O número de estudantes matriculados na educação especial no Brasil quase triplicou na última década. Dados do Censo Escolar 2025 mostram que as matrículas passaram de 971 mil em 2016 para 2.458.159 em 2025.
Com o avanço, o percentual de alunos nessa modalidade subiu de 1,99% para 5,34% do total de estudantes da educação básica no período analisado.
O levantamento considera alunos com deficiência, transtorno do espectro autista, altas habilidades ou superdotação, desde que tenham laudo que comprove a condição.

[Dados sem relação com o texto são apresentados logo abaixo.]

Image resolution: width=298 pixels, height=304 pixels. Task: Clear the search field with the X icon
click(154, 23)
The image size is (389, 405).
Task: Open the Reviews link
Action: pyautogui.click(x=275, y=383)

Inclusão em classes comuns é maioria
Dos mais de 2,4 milhões de estudantes da educação especial, 2.298.005, o equivalente a 93,4%, estão matriculados em classes comuns. Outros 160.154 frequentam classes especiais.
O dado indica ampliação do modelo de inclusão no ensino regular, com estudantes inseridos no mesmo ambiente escolar dos demais colegas.
Importância do laudo e do suporte
Especialistas destacam que o diagnóstico formal é essencial para garantir o atendimento adequado. O laudo permite que a escola desenvolva um plano educacional individualizado e adote estratégias pedagógicas específicas para cada estudante.
Além disso, alunos laudados têm direito a suporte especializado e, em muitos casos, a profissional de apoio para auxiliar nas atividades escolares.
Os números do Censo reforçam a expansão da educação inclusiva no país, mas também evidenciam o desafio de assegurar estrutura, formação de professores e recursos adequados para atender à demanda crescente.